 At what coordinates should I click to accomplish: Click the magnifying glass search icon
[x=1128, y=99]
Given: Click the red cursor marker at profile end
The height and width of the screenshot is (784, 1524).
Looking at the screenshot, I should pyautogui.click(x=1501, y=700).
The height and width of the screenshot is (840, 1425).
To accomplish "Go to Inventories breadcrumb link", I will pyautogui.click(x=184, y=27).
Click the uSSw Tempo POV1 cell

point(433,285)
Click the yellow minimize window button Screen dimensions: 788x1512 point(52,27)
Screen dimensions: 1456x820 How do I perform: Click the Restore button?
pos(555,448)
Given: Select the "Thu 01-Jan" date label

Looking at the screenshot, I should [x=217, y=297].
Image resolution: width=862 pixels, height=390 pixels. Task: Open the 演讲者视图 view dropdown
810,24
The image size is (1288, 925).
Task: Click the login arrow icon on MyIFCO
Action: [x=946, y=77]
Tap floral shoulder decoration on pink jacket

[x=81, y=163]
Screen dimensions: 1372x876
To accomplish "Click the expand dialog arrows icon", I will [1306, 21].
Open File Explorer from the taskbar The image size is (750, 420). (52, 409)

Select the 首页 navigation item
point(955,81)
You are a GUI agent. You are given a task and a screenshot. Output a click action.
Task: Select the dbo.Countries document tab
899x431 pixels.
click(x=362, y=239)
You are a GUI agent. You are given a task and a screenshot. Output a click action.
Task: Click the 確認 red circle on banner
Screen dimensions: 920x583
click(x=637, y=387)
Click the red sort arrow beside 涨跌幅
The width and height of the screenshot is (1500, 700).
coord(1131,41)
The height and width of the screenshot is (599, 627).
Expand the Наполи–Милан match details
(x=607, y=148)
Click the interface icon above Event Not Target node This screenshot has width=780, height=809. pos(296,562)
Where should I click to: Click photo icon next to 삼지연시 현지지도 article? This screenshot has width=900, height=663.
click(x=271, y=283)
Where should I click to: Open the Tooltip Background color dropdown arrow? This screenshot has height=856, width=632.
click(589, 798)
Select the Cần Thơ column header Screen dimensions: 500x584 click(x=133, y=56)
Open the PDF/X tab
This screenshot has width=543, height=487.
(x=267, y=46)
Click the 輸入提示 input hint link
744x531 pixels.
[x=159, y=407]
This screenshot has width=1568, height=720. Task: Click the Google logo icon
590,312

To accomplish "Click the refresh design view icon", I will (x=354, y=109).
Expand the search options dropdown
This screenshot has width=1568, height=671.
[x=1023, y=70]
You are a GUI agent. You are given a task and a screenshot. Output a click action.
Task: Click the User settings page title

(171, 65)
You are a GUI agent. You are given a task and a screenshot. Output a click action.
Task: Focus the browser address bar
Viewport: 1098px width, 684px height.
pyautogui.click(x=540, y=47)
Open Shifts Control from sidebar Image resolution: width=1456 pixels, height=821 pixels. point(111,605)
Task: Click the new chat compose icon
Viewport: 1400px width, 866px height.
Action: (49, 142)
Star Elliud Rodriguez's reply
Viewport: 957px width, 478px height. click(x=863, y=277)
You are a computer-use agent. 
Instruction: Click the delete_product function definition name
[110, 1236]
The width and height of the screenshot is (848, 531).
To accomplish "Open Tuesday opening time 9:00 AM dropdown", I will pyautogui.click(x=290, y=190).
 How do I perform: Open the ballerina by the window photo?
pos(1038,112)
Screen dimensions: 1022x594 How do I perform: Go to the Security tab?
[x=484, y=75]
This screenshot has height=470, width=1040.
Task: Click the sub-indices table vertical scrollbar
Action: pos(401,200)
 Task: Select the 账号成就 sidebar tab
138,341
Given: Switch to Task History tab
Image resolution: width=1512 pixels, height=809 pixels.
::::::::::
**Task to complete**: Return all of the lines above, reproducing each one exactly.

**Result below**:
 At what coordinates should I click to accomplish: Click the magnifying glass search icon
[x=1128, y=99]
Given: Click the red cursor marker at profile end
The height and width of the screenshot is (784, 1524).
Looking at the screenshot, I should pyautogui.click(x=1501, y=700).
The height and width of the screenshot is (840, 1425).
To accomplish "Go to Inventories breadcrumb link", I will pyautogui.click(x=184, y=27).
Click the uSSw Tempo POV1 cell

point(433,285)
Click the yellow minimize window button Screen dimensions: 788x1512 point(52,27)
Screen dimensions: 1456x820 How do I perform: Click the Restore button?
pos(555,448)
Given: Select the "Thu 01-Jan" date label

Looking at the screenshot, I should [x=217, y=297].
Image resolution: width=862 pixels, height=390 pixels. Task: Open the 演讲者视图 view dropdown
810,24
The image size is (1288, 925).
Task: Click the login arrow icon on MyIFCO
Action: [x=946, y=77]
Tap floral shoulder decoration on pink jacket

[x=81, y=163]
Screen dimensions: 1372x876
To accomplish "Click the expand dialog arrows icon", I will [1306, 21].
Open File Explorer from the taskbar The image size is (750, 420). (52, 409)

Select the 首页 navigation item
point(955,81)
You are a GUI agent. You are given a task and a screenshot. Output a click action.
Task: Select the dbo.Countries document tab
899x431 pixels.
click(x=362, y=239)
You are a GUI agent. You are given a task and a screenshot. Output a click action.
Task: Click the 確認 red circle on banner
Screen dimensions: 920x583
click(x=637, y=387)
Click the red sort arrow beside 涨跌幅
The width and height of the screenshot is (1500, 700).
coord(1131,41)
The height and width of the screenshot is (599, 627).
Expand the Наполи–Милан match details
(x=607, y=148)
Click the interface icon above Event Not Target node This screenshot has width=780, height=809. pos(296,562)
Where should I click to: Click photo icon next to 삼지연시 현지지도 article? This screenshot has width=900, height=663.
click(x=271, y=283)
Where should I click to: Open the Tooltip Background color dropdown arrow? This screenshot has height=856, width=632.
click(589, 798)
Select the Cần Thơ column header Screen dimensions: 500x584 click(x=133, y=56)
Open the PDF/X tab
This screenshot has width=543, height=487.
(x=267, y=46)
Click the 輸入提示 input hint link
744x531 pixels.
[x=159, y=407]
This screenshot has width=1568, height=720. Task: Click the Google logo icon
590,312

To accomplish "Click the refresh design view icon", I will (x=354, y=109).
Expand the search options dropdown
This screenshot has width=1568, height=671.
[x=1023, y=70]
You are a GUI agent. You are given a task and a screenshot. Output a click action.
Task: Click the User settings page title

(171, 65)
You are a GUI agent. You are given a task and a screenshot. Output a click action.
Task: Focus the browser address bar
Viewport: 1098px width, 684px height.
pyautogui.click(x=540, y=47)
Open Shifts Control from sidebar Image resolution: width=1456 pixels, height=821 pixels. point(111,605)
Task: Click the new chat compose icon
Viewport: 1400px width, 866px height.
Action: (49, 142)
Star Elliud Rodriguez's reply
Viewport: 957px width, 478px height. click(x=863, y=277)
You are a computer-use agent. 
Instruction: Click the delete_product function definition name
[110, 1236]
The width and height of the screenshot is (848, 531).
To accomplish "Open Tuesday opening time 9:00 AM dropdown", I will pyautogui.click(x=290, y=190).
 How do I perform: Open the ballerina by the window photo?
pos(1038,112)
Screen dimensions: 1022x594 How do I perform: Go to the Security tab?
[x=484, y=75]
This screenshot has height=470, width=1040.
Task: Click the sub-indices table vertical scrollbar
Action: pos(401,200)
 Task: Select the 账号成就 sidebar tab
138,341
Given: Switch to Task History tab
Image resolution: width=1512 pixels, height=809 pixels.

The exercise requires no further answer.